The Problems of Consciousness

A note on "explanation"

Note that, even if we could in principle explain every objective event in terms of other objective events, we would not necessarily be able to predict future states of the objective world in terms of the current state. There might be inherent unpredictabilities in the objective laws of the universe; in fact our current best physical theories strongly suggest that there are, at the quantum level, exactly such unpredictabilities.

So if we were to try to explain a particular objective event in terms of other objective events, we can still count ourselves successful even if, at some point or points in the explanation, we have to say "and at this point a quantum event occurred; the possible outcomes were this and this and this, and their respective probabilities were this and this and this; and when we look at what actually happened, it was perfectly compatible with that." This is not enough to allow us to predict the future from the past, but it is enough to allow us to explain it.

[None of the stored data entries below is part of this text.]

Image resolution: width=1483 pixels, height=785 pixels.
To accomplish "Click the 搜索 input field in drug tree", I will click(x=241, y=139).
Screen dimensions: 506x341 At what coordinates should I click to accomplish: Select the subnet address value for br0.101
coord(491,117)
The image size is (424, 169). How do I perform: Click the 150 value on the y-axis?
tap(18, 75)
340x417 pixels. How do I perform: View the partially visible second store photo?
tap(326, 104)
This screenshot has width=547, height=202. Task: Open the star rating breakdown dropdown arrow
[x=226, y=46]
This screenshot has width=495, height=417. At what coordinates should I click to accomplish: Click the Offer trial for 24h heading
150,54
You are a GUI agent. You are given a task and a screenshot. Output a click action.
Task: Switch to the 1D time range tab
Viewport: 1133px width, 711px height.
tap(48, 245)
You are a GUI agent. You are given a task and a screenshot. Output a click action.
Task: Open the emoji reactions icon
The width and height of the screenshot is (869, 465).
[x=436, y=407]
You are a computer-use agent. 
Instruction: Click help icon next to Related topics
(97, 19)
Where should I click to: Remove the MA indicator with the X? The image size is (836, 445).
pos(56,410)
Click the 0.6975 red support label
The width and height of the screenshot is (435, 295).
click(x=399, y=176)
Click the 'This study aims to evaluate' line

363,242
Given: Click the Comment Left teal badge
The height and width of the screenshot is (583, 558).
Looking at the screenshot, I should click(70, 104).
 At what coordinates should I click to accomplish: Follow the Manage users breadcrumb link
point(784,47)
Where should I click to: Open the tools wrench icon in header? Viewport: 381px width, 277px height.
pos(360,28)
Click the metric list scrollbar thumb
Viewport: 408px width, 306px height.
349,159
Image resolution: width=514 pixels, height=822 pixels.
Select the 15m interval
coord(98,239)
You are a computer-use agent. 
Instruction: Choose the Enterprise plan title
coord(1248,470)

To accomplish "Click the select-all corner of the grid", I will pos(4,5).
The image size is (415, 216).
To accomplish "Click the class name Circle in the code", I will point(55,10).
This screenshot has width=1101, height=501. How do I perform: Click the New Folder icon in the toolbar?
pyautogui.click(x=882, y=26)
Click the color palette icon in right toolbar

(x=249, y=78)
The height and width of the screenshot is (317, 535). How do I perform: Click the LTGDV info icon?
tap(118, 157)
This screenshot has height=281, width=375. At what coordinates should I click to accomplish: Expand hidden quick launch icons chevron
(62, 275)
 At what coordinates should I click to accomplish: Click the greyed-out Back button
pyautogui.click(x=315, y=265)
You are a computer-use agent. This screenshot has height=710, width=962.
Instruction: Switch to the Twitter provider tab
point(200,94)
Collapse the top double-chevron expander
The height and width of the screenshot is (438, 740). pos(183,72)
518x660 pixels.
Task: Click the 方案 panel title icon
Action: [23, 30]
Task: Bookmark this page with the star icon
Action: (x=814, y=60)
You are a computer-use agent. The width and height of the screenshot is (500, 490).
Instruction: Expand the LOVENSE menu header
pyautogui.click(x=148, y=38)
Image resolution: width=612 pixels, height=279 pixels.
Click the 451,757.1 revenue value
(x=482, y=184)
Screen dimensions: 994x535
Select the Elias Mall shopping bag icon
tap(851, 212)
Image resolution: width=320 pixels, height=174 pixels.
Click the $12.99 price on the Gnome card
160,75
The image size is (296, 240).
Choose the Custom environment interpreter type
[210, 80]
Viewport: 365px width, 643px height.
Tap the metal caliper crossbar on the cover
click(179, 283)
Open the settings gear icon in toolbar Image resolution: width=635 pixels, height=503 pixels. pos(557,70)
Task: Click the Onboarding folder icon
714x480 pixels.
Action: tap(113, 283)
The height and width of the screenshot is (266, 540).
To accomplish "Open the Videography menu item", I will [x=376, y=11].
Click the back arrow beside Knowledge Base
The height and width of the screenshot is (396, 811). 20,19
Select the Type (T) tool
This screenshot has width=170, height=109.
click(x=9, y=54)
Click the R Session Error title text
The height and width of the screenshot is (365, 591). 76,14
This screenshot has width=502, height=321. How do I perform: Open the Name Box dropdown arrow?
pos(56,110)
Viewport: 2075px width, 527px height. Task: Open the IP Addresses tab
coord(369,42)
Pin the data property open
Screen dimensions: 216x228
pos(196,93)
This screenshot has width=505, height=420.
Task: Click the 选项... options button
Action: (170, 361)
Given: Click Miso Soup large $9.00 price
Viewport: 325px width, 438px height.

Is this sort of simple randomness a wide enough crack in the objective universe to allow consciousness to sneak in? It seems unlikely. A unimaginably tiny structure that behaves in a limited number of ways with a fixed set of probabilities does not seem to be at all the sort of thing that could connect my experienced decisions to my body's macroscopic actions. That is, the fact that some parts of the universe behave randomly seems to be a very different fact from the fact (if fact it is) that parts of it behave the way that I decide within myself that they ought to behave.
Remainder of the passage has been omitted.